3. Remote Monitoring and Progress Reports

Remote Monitoring

Another valuable feature of construction drones is the visibility they can provide for clients. Drones can produce impressive aerial views and give clients a grasp of the project’s progression, especially when they cannot be physically present on a site. This helps assure clients that their spend is being utilized efficiently.

In addition to client communications, drones can improve internal collaboration for teams by sending information to connected software during flyovers. Design teams, engineers, construction managers, workers and owners can access the data simultaneously, follow the project and catch any mistakes that may have occurred. Drones can also create a valuable trail of documents that teams can access later.

4. Security Surveillance

Security Surveillance

If you’ve ever had a piece of equipment stolen from a site, you know how devastating it can be.
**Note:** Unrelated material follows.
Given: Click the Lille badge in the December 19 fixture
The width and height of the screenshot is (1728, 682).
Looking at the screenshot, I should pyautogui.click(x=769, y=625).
Having a boom lift or excavator stolen can leave you out tens or hundreds of thousands of dollars. According to the National Equipment Register, over $300 million worth of construction equipment is stolen from job sites every year, with less than 25% of it recovered. Equipment security is thus a very important component of managing a job.

A drone operator can conduct a flyover to quickly see if a piece of equipment is in a secure enough location. They can also use the surveillance camera to see if unauthorized individuals are on the site. This can help prevent damage or theft and identify any trespassers.

5. Personnel Safety

Personnel Safety

Worker safety is one of the top priorities of most construction companies. Falls in particular account for 34% of worker fatalities. Workers often have to climb to unsteady platforms and navigate around hazardous conditions when taking manual measurements. Drones can replace workers in these situations and mitigate the risk construction workers face on the field.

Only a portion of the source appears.